Data flow and SLP design best practices

When constructing Storage Lifecycle Policies (SLP), it is important to construct a data flow that considers several factors resulting in a sustainable solution. These may include, but are not limited to:

  • Typical backup windows and duration

  • Backup deduplication rates

  • Image sizes (many small images less than 5 GB, few large images greater than 10 TB, etc.)

  • Workload types (database, stream handlers, NDMP, VMware, etc.)

  • Source and target storage types (Data Domain, MSDP, cloud, tape, etc.)

  • Retention levels

  • Immutability duration

  • Encryption requirements

  • Total number of desired copies

  • Network bandwidth

  • Performance/throughput expectations

  • Concurrent read/write IO to the source and destination storage

Definition of a data flow

A data flow refers to the paths the data takes between copies. For example, with optimized duplication or replication with OpenStorage (OST), deduplicated data on the source is cached and then unique segments are transferred to the target. With most workload types and deduplication rates in the 90% range this is very efficient with little IO impact.

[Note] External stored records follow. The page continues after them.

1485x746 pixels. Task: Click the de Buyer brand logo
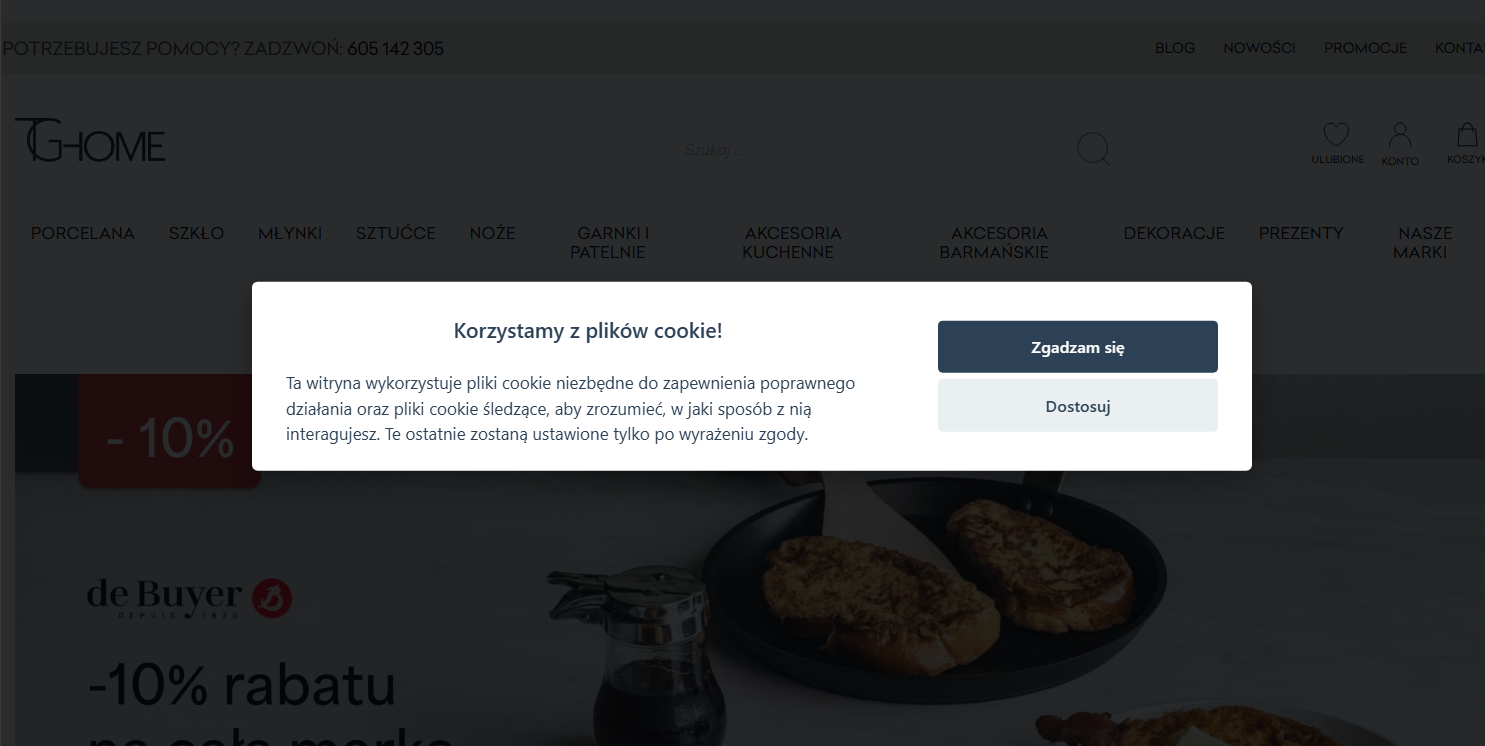point(189,598)
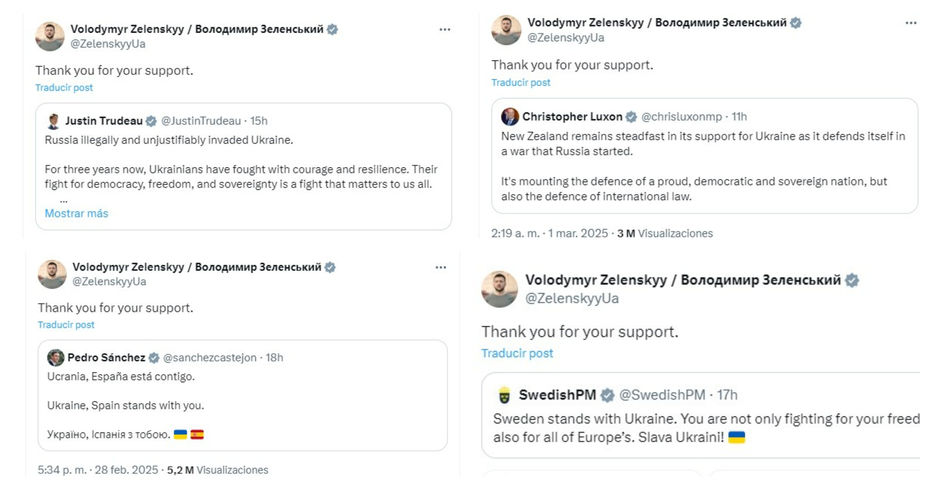933x490 pixels.
Task: Open the more options menu on the Pedro Sánchez quote tweet
Action: tap(440, 269)
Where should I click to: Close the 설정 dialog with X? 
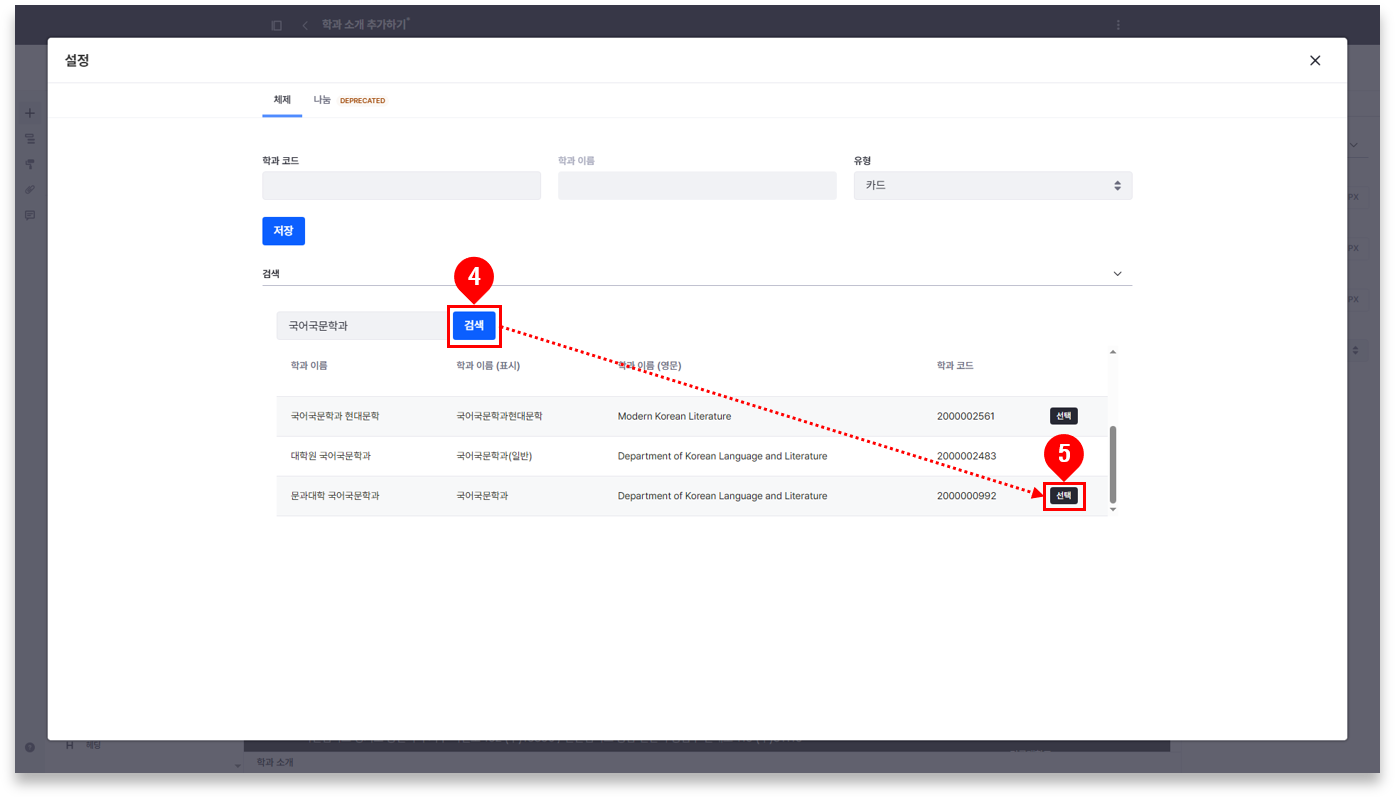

A second example is OST to tape. This data is rehydrated on the source storage server into its raw native format, transferred, and then written to tape storage. This data flow is much more IO-intensive than optimized duplication or replication and is best done as a final copy and as sparingly as possible. When an SLP is configured, the following items are defined: the number of copies, retention of each copy, the storage target for each copy, and the order in which each copy is made. The creation of these copies can be scheduled but is managed automatically by the nbstserv service in NetBackup.

Types of storage targets

A storage target can be located on a BYO server, a Veritas appliance, a 3rd party OST target, a private or public cloud storage target, or tape. When choosing a storage target it is important to choose the most performant storage target for the backup in order to complete the primary backup copy as quickly as possible. High-performance storage targets like MSDP residing upon storage HW that provides the highest level of speed and resiliency should be prioritized for the primary backup copy.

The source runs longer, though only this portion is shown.